→ What to do
Scan the data for "computer" and copy each matching line.
*** Data ***
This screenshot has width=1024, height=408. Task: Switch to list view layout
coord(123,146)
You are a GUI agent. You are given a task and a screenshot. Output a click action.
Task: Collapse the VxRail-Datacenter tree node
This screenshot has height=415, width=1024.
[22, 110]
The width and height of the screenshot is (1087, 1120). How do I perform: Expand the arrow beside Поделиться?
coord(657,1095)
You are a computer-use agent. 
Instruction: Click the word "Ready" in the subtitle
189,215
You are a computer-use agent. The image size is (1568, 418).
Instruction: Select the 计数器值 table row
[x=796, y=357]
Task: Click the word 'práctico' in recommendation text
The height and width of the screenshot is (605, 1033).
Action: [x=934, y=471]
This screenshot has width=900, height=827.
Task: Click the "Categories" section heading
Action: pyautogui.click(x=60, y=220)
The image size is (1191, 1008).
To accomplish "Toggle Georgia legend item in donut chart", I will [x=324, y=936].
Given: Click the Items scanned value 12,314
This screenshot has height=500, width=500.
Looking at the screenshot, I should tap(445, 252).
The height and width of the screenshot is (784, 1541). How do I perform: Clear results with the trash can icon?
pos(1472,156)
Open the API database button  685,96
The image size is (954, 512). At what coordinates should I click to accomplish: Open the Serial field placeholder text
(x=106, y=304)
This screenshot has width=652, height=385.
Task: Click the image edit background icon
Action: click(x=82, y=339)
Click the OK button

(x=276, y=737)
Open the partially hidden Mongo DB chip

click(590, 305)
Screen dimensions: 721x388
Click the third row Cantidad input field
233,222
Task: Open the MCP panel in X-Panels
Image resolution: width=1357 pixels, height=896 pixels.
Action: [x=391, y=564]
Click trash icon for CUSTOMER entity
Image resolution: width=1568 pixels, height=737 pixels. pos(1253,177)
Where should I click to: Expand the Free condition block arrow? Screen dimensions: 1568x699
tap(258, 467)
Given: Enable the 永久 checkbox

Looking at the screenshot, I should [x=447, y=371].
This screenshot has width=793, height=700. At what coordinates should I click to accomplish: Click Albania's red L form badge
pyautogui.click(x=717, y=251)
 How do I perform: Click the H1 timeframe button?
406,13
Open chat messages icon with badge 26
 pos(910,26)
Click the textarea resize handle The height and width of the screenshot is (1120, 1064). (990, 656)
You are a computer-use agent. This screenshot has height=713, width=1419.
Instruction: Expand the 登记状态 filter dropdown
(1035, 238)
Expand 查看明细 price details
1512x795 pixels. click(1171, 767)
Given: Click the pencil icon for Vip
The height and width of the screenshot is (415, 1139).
*** End of Data ***
→ Result for this task
You are a computer-use agent. 
You are a computer-use agent. The image size is (1568, 418).
You are a computer-use agent. This screenshot has height=713, width=1419.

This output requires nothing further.